Microsoftは古くからモバイルデバイス向けのOSを手がけてきたが、コンシューマー向けスマートフォンの分野では、AppleのiPhoneやGoogleのAndroidスマートフォンに対し苦戦を強いられてきた。Windows Phone 7の投入により、海外ではMicrosoftに対する評価も上がっているといい、「これまで日本マイクロソフトが培ってきた、技術、ソフトウェア資産、パートナーとの関係、開発者向けのサポートなど、たくさんの資産をテコに、モバイルの世界でも勢力を拡大していきたい」と樋口氏。日本独自の機能を盛り込む、パートナーと共同で販促を行う、開発者のサポートをするといった、これまでPC向けのWindowsでやってきたことと同じように、日本でもWindows Phone 7の事業を進めていく。
すでに海外では、Windows Phone 7スマートフォンが11機種登場しており、35カ国の60事業者で展開されており、リリースから約7カ月で2万タイトルを超えるアプリが配信されているという。Windows Phone 7.5では、対応言語が5言語から21言語に増え、Windows Phone Marketplaceが利用できる国も18カ国から35カ国に拡大する。

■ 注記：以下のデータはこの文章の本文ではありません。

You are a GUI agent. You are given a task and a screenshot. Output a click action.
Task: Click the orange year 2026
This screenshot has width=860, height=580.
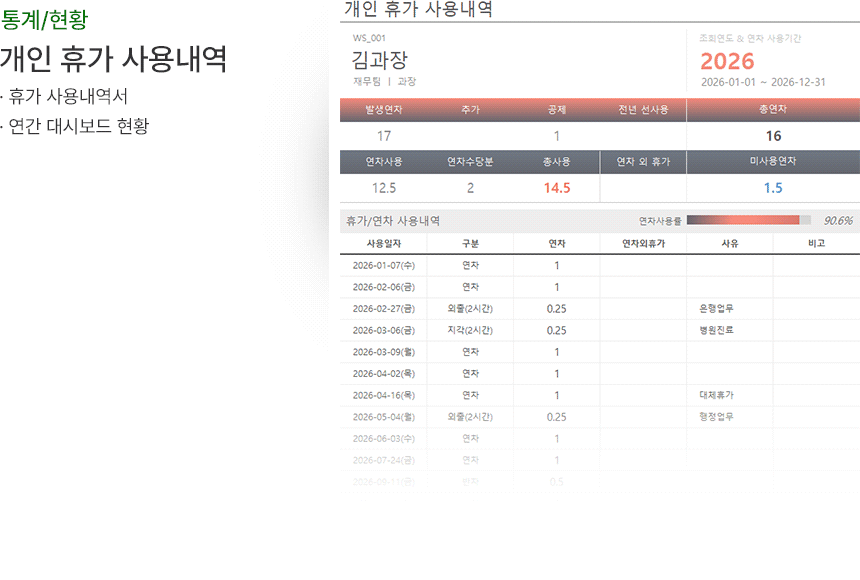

Windows Phone 7.5の特徴は、樋口氏の説明が明快で分かりやすい。「従来のスマートフォンは画面にアプリケーションのアイコンが並び、自分が使うアプリケーションを意識しながら使うが、Windows Phoneはタイル状の大きなボタンで表現した『ライブタイル』が特徴。ボタンの奥にあるアプリケーションの状況もタイルの表面に表示される。アプリをキックして何かをする、という考え方ではなく、ユーザーがどういう目的で使うか、何をしたいかで操作するインタフェースが特徴」。そして、このタイルをカスタマイズして、ブラウザのお気に入りや特定のアプリのデータ、音楽、連絡先、メモなどを自分の優先受遺意に従って設計でき、自分の使いやすいようにカスタマイズしていくと「どんどん気持ちよくなっていく」。
スマートフォン市場で劣勢と伝えられるMicrosoft。しかし樋口氏は強気だ。「まだまだスマートフォンはこれからの世界。黎明期なので、いかようにでもこれから挽回できるし、まだまだ機能面でも進化する。Microsoftはハードウェアは作っておらず、ソフトウェアに特化した企業だ。ハードもソフトも1社で作る方が立ち上げは速いが、いろいろなメーカーと連携することでバリエーションや広がりができる。立ち上げには時間がかかったが、これはユーザーにもメリットの出る仕上がりになるまで時間をかけたため。機能面でもできはいいので、巻き返しという点では期待している。一度使うと満足度は高い」と自信を見せた。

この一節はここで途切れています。